— Given records —
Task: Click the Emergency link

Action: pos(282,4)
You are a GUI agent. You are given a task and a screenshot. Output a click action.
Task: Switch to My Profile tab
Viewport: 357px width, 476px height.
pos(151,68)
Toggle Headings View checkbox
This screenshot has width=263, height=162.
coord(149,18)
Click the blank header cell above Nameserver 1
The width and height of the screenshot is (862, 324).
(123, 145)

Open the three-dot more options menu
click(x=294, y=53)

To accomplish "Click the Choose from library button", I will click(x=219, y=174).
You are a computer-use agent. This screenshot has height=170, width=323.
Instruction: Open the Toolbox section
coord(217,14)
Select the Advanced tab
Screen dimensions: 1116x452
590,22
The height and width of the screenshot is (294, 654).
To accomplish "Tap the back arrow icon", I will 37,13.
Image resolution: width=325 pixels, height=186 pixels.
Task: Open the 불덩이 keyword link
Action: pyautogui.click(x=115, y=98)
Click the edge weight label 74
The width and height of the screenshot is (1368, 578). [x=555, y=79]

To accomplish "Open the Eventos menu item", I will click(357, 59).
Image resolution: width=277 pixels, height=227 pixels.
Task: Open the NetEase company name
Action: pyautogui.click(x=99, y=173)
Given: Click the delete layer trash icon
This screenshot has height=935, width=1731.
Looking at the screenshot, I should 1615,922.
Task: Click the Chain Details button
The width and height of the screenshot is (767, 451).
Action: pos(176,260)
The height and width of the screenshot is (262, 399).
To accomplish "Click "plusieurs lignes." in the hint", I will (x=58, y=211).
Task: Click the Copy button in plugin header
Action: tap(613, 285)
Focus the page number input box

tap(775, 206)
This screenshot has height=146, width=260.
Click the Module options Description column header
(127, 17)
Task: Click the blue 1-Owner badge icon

— Directions —
Write the records out in full, exactly as they read above.

— Reply to the exercise —
Task: Click the Emergency link

Action: pos(282,4)
You are a GUI agent. You are given a task and a screenshot. Output a click action.
Task: Switch to My Profile tab
Viewport: 357px width, 476px height.
pos(151,68)
Toggle Headings View checkbox
This screenshot has width=263, height=162.
coord(149,18)
Click the blank header cell above Nameserver 1
The width and height of the screenshot is (862, 324).
(123, 145)

Open the three-dot more options menu
click(x=294, y=53)

To accomplish "Click the Choose from library button", I will click(x=219, y=174).
You are a computer-use agent. This screenshot has height=170, width=323.
Instruction: Open the Toolbox section
coord(217,14)
Select the Advanced tab
Screen dimensions: 1116x452
590,22
The height and width of the screenshot is (294, 654).
To accomplish "Tap the back arrow icon", I will 37,13.
Image resolution: width=325 pixels, height=186 pixels.
Task: Open the 불덩이 keyword link
Action: pyautogui.click(x=115, y=98)
Click the edge weight label 74
The width and height of the screenshot is (1368, 578). [x=555, y=79]

To accomplish "Open the Eventos menu item", I will click(357, 59).
Image resolution: width=277 pixels, height=227 pixels.
Task: Open the NetEase company name
Action: pyautogui.click(x=99, y=173)
Given: Click the delete layer trash icon
This screenshot has height=935, width=1731.
Looking at the screenshot, I should 1615,922.
Task: Click the Chain Details button
The width and height of the screenshot is (767, 451).
Action: pos(176,260)
The height and width of the screenshot is (262, 399).
To accomplish "Click "plusieurs lignes." in the hint", I will (x=58, y=211).
Task: Click the Copy button in plugin header
Action: tap(613, 285)
Focus the page number input box

tap(775, 206)
This screenshot has height=146, width=260.
Click the Module options Description column header
(127, 17)
Task: Click the blue 1-Owner badge icon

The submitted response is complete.